Raised in Manchester, Connecticut by his mother Frances, Knowlin was first introduced to tap dancing lessons at age five — and hated it.
“The kind of tap I did in those lessons was the sailor suit with the bow tie, the shiny tap shoes, and the pink cummerbund,” Knowlin, 40, explained during an interview at Post Pike Bar & Café on Broadway. “I was one of the only Black boys at the time. It was just miserable.”
By age 10, he started appreciating how the artform inherently created space for individual artistic expression. “Tap wasn’t like ballet, where everyone had to fit into the same mold. With tap, you could stand out. Even at 10 years old, I knew there was something free about it.”
Today, Knowlin and his partner Candy Winters live on Capitol Hill where he is a barista at Top Pot on Summit Ave.
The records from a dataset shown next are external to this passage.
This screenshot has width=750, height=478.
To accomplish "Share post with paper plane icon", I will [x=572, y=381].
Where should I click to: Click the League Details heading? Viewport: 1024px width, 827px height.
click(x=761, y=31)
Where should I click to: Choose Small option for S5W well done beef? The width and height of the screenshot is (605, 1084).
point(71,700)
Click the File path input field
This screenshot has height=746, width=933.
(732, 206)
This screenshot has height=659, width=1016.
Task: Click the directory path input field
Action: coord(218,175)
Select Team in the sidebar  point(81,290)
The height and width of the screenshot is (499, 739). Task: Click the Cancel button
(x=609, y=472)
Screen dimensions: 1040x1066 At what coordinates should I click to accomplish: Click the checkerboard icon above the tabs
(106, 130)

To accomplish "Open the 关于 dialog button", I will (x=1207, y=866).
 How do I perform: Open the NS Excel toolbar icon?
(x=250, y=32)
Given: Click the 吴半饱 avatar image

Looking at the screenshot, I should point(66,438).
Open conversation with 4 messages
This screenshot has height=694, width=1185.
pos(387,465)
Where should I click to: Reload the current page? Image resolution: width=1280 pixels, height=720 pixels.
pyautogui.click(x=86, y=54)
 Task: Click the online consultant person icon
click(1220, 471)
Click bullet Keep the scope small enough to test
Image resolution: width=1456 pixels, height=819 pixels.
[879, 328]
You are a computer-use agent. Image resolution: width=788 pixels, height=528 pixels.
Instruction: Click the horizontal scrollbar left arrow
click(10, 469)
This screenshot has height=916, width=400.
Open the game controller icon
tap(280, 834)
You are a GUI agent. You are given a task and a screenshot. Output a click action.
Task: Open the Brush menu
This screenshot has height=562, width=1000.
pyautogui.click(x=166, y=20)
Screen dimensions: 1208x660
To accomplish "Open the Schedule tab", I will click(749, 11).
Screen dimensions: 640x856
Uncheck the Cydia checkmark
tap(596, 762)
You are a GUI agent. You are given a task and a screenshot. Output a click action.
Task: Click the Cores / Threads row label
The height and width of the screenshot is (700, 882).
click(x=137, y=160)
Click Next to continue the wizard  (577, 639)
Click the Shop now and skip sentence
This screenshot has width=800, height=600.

After putting away his tap shoes and resting his feet for a few years, Knowlin is ready to perform again. Below, he shares his experiences touring with Riverdance, as well as meeting his tap-dancing idol Gregory Hines, reading lines as a teenager for a film with Sean Connery, and his next tap-dancing moves in Seattle.
Three years have passed since you performed with Riverdance. Do you still tap, even if it’s just for your enjoyment?
It never stops. There’s a dance studio on 15th Avenue that I rented for a while. I didn’t have a performance coming up. It was just to work out. I’m always tapping. Even at Top Pot, you don’t see me in the back, but I’m tapping.
Riverdance has been parodied often over the years. What’s your take on that?
When I was in it, they didn’t take themselves so seriously that they looked at all that stuff as disrespectful. We loved it. It’s an honor to make that much of an impact that you’re a cultural phenomenon. It’s like the original meme. It brought people out and kept Riverdance on the map. The show is still going. I love seeing it on TV because I can say I was a part of it. Candy and I will look at each other if a Riverdance commercial comes on TV. It’s a little inside joke.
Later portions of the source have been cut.